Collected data
________________________

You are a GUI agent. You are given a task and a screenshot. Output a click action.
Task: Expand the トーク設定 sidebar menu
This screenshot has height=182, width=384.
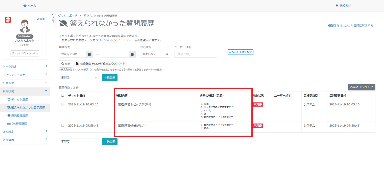click(25, 67)

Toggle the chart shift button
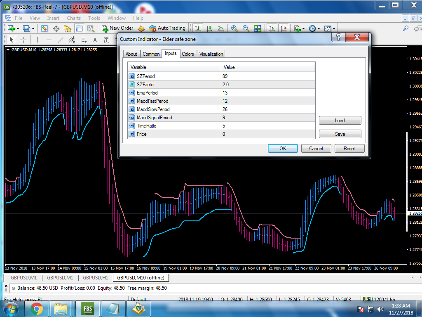284,28
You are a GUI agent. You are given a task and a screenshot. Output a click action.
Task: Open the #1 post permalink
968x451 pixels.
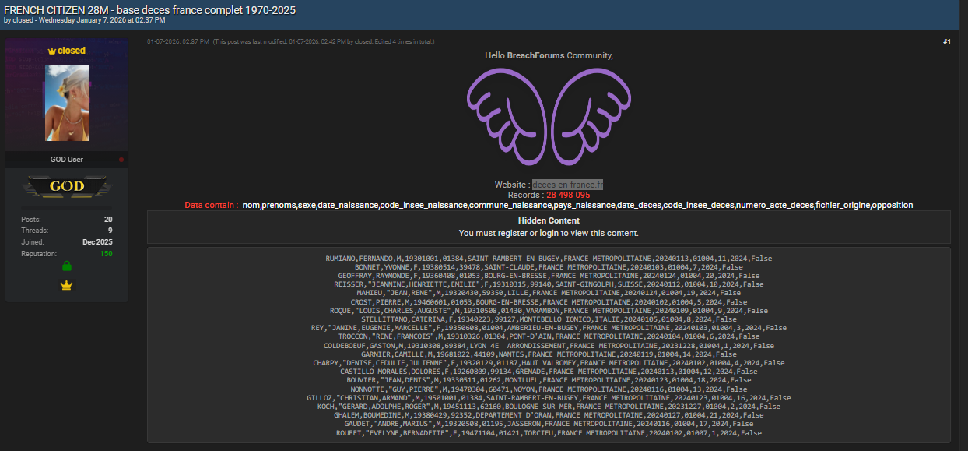(946, 41)
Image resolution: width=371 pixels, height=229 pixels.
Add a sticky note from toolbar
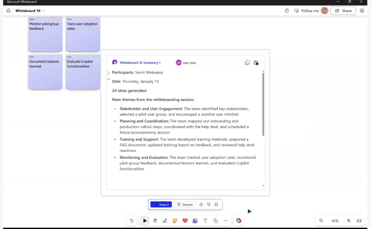pos(175,221)
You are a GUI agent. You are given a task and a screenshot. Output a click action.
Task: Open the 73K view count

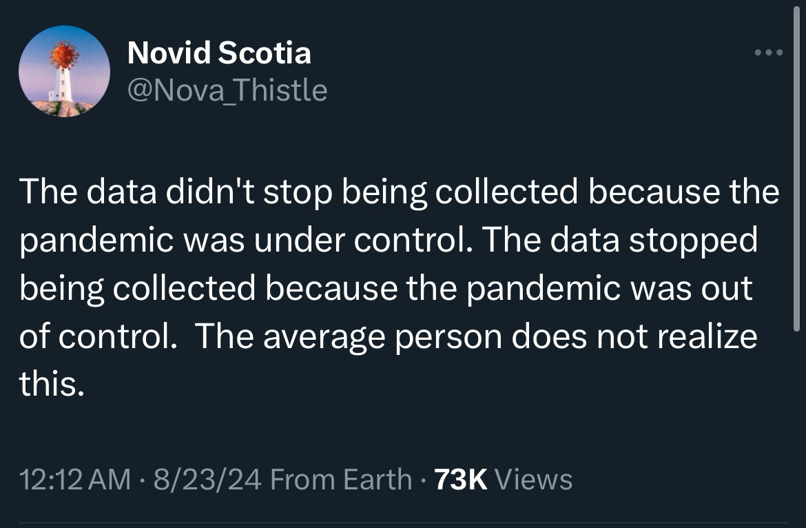coord(462,479)
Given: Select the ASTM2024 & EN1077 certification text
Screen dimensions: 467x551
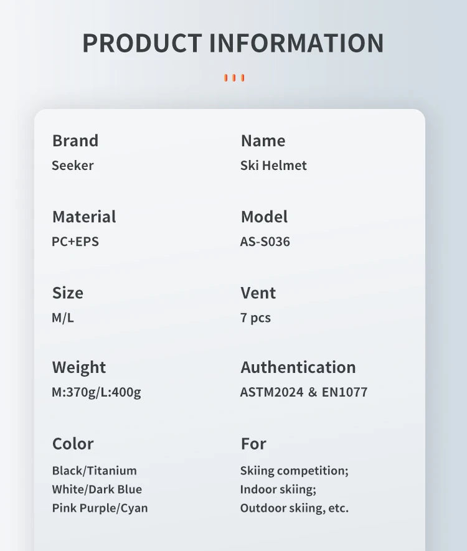Looking at the screenshot, I should pyautogui.click(x=304, y=392).
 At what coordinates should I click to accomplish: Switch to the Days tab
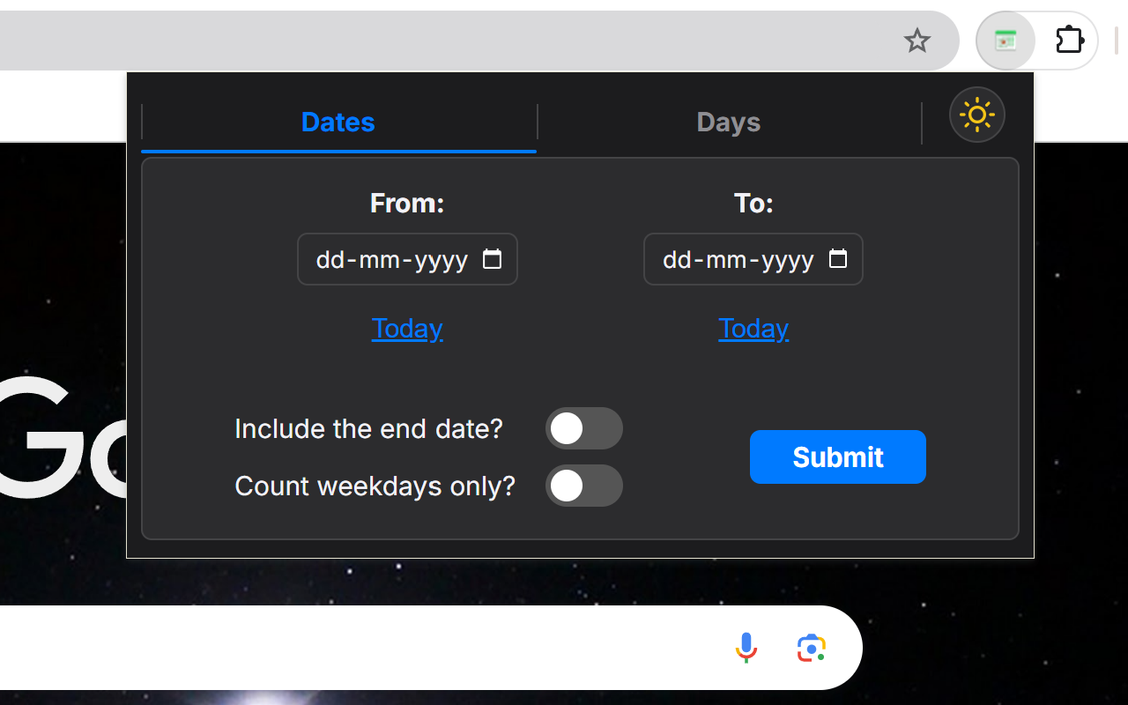[729, 122]
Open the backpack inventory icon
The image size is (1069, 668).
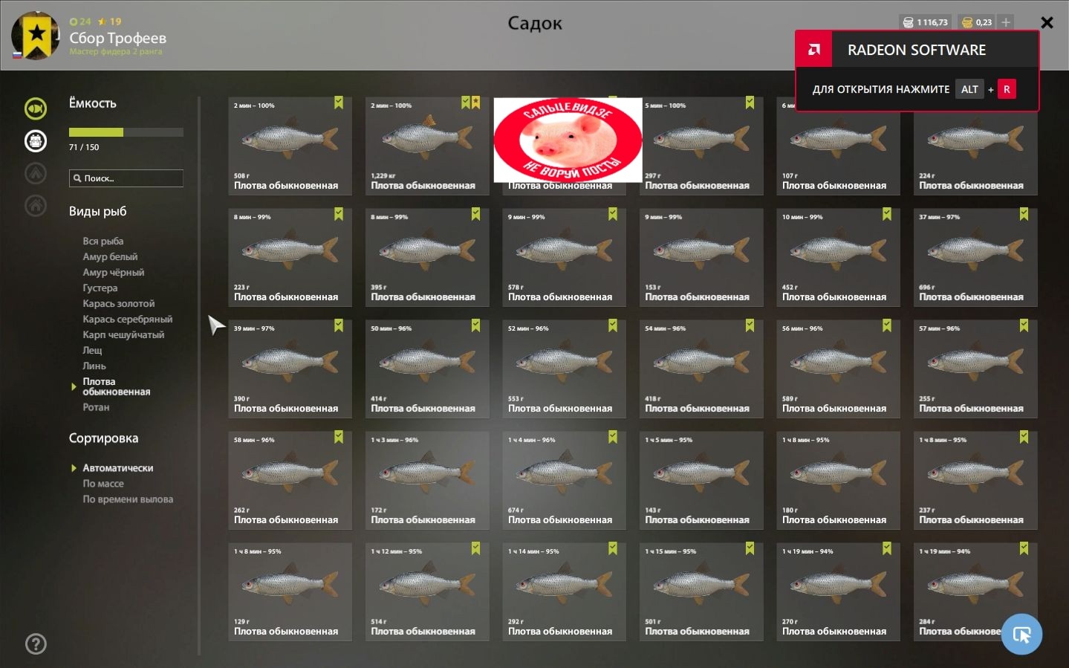pos(36,140)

________________________

## Exercise directions:
Reproduce all the data as it stands. The pictures are not part of the copy.

## Result for this exercise:
You are a GUI agent. You are given a task and a screenshot. Output a click action.
Task: Expand the トーク設定 sidebar menu
This screenshot has height=182, width=384.
click(25, 67)

Toggle the chart shift button
284,28
You are a GUI agent. You are given a task and a screenshot. Output a click action.
Task: Open the #1 post permalink
968x451 pixels.
(946, 41)
Image resolution: width=371 pixels, height=229 pixels.
Add a sticky note from toolbar
pos(175,221)
You are a GUI agent. You are given a task and a screenshot. Output a click action.
Task: Open the 73K view count

coord(462,479)
Given: Select the ASTM2024 & EN1077 certification text
Screen dimensions: 467x551
Looking at the screenshot, I should pyautogui.click(x=304, y=392).
 At what coordinates should I click to accomplish: Switch to the Days tab
[729, 122]
Open the backpack inventory icon
The image size is (1069, 668).
pos(36,140)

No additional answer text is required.